AIM OF THE EXERCISE: Please copy out the records that follow exactly as they stand.

DATASET:
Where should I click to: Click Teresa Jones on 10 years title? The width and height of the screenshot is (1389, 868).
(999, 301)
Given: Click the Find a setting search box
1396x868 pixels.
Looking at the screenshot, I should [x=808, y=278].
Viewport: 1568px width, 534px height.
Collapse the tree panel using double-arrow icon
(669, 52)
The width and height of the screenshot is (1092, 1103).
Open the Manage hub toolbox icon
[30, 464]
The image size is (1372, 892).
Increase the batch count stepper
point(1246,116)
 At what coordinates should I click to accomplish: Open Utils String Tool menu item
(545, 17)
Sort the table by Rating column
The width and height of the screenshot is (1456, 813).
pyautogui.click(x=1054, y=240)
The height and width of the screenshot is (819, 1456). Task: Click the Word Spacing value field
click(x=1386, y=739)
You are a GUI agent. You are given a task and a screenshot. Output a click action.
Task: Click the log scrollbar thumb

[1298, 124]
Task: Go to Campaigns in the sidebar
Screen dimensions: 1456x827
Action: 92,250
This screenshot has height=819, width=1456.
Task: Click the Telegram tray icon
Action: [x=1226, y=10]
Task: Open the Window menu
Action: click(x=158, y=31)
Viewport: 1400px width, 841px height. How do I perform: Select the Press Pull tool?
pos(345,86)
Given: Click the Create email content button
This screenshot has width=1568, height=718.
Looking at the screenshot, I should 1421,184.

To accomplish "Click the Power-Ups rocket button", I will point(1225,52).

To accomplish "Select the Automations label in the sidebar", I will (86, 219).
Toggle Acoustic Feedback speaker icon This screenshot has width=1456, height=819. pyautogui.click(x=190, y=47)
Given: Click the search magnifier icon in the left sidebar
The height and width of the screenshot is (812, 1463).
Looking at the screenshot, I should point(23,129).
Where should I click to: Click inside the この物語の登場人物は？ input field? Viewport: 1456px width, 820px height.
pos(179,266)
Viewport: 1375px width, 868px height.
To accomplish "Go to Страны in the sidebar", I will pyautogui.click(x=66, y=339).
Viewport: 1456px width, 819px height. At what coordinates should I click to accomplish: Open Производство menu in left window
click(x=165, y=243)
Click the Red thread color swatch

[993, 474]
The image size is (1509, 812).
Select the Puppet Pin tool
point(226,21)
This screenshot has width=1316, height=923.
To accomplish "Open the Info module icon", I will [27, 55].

RESULT OF THE EXERCISE:
Where should I click to: Click Teresa Jones on 10 years title? The width and height of the screenshot is (1389, 868).
(999, 301)
Given: Click the Find a setting search box
1396x868 pixels.
Looking at the screenshot, I should [x=808, y=278].
Viewport: 1568px width, 534px height.
Collapse the tree panel using double-arrow icon
(669, 52)
The width and height of the screenshot is (1092, 1103).
Open the Manage hub toolbox icon
[30, 464]
The image size is (1372, 892).
Increase the batch count stepper
point(1246,116)
 At what coordinates should I click to accomplish: Open Utils String Tool menu item
(545, 17)
Sort the table by Rating column
The width and height of the screenshot is (1456, 813).
pyautogui.click(x=1054, y=240)
The height and width of the screenshot is (819, 1456). Task: Click the Word Spacing value field
click(x=1386, y=739)
You are a GUI agent. You are given a task and a screenshot. Output a click action.
Task: Click the log scrollbar thumb

[1298, 124]
Task: Go to Campaigns in the sidebar
Screen dimensions: 1456x827
Action: 92,250
This screenshot has height=819, width=1456.
Task: Click the Telegram tray icon
Action: [x=1226, y=10]
Task: Open the Window menu
Action: click(x=158, y=31)
Viewport: 1400px width, 841px height. How do I perform: Select the Press Pull tool?
pos(345,86)
Given: Click the Create email content button
This screenshot has width=1568, height=718.
Looking at the screenshot, I should 1421,184.

To accomplish "Click the Power-Ups rocket button", I will point(1225,52).

To accomplish "Select the Automations label in the sidebar", I will (86, 219).
Toggle Acoustic Feedback speaker icon This screenshot has width=1456, height=819. pyautogui.click(x=190, y=47)
Given: Click the search magnifier icon in the left sidebar
The height and width of the screenshot is (812, 1463).
Looking at the screenshot, I should point(23,129).
Where should I click to: Click inside the この物語の登場人物は？ input field? Viewport: 1456px width, 820px height.
pos(179,266)
Viewport: 1375px width, 868px height.
To accomplish "Go to Страны in the sidebar", I will pyautogui.click(x=66, y=339).
Viewport: 1456px width, 819px height. At what coordinates should I click to accomplish: Open Производство menu in left window
click(x=165, y=243)
Click the Red thread color swatch

[993, 474]
The image size is (1509, 812).
Select the Puppet Pin tool
point(226,21)
This screenshot has width=1316, height=923.
To accomplish "Open the Info module icon", I will [27, 55].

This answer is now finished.